I can't quite see from here what it is that you have done.

Does this look anything like what you are trying to do?

data=Table[{t,Sin[t+1/8]+RandomReal[{-1/10,1/10}]},{t,0,6Pi,Pi/2}];
f[t_]=Normal[NonlinearModelFit[data,a*Sin[t+b]+c,{a,b,c},t]]
Show[Plot[f[t],{t,0,6Pi}],ListPlot[data]]

When you run that does that function seem to match those data points well?

Can you put your data into a similar form and try to replicate this with your data?
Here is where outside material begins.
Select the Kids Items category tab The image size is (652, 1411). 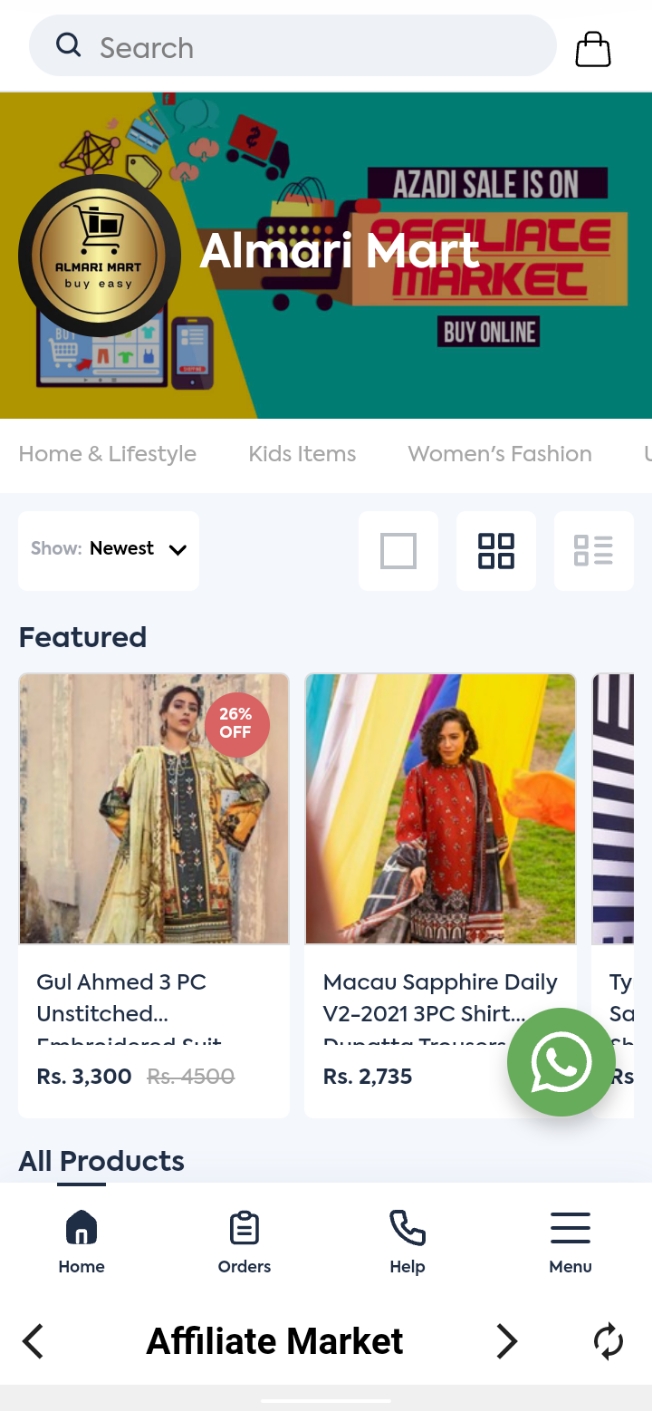click(302, 454)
Perhaps the form of that example is a little too far from the form of your data.

So let's do this a different way

I go here: Denver mean high temperatures and I scrape these month, temperature pairs

JANUARY,47 FEBRUARY,49 MARCH,56 APRIL,62

MAY,72 JUNE,81 JULY,88 AUGUST,86

SEPTEMBER,78 OCTOBER,66 NOVEMBER,54 DECEMBER,46

I scale the dates to match 2 Pi and I fit a sine

data={{0/12*2*Pi,47}, {1/12*2*Pi,49}, {2/12*2*Pi,56}, {3/12*2*Pi,62},
{4/12*2*Pi,72}, {5/12*2*Pi,81}, {6/12*2*Pi,88}, {7/12*2*Pi,86},
{8/12*2*Pi,78}, {9/12*2*Pi,66}, {10/12*2*Pi,54}, {11/12*2*Pi,46}};
f[t_]=Normal[NonlinearModelFit[data,a*Sin[t+b]+c,{a,b,c},t]]
Show[Plot[f[t],{t,0,2Pi}],ListPlot[data]]

And I get

65.4167-20.6073 Sin[7.92249-t]

followed by a plot that doesn't look like too awful a fit. The 65.4 represents the mean temperature, the 20.6 scales the Sin range to the temperature range and the 7.9 translates the temperature peaks to the Sin peaks. And it does all this in a fraction of a second.
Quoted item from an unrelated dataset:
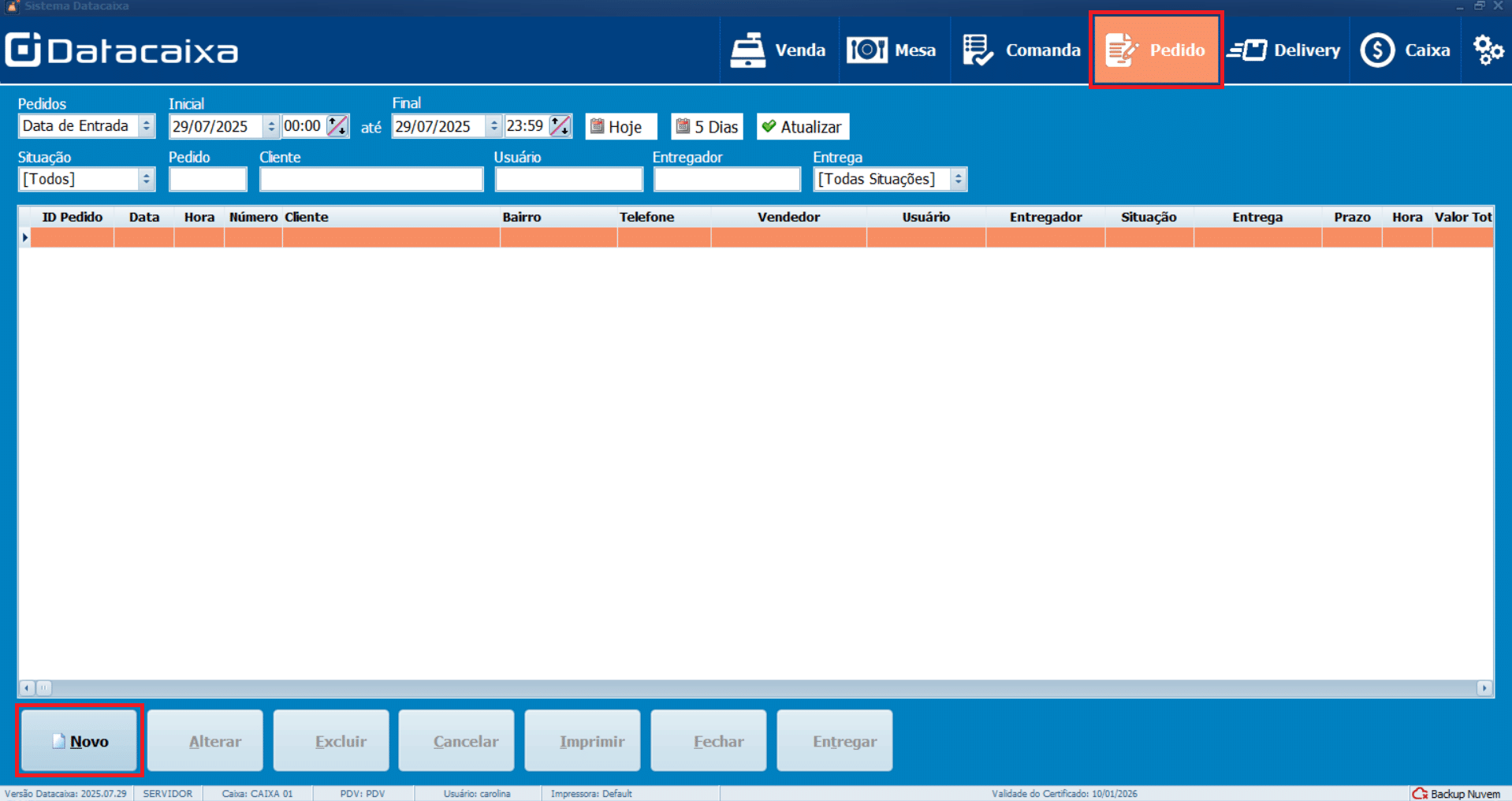Open the Caixa money module
1512x801 pixels.
1405,50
It would be help (in fact, essential) that you produce the code you used for at least NonlinearModelFit.

Generally when fitting sine waves to data with NonlinearModelFit, there needs to be a reasonable guess at the parameter representing the frequency of the sine wave. The default starting value is 1 for all parameters if you don't give starting values.

If your model is a simple sine wave and the time values are in days, then using 2 Pi/365 will likely be a good starting value for the frequency parameter.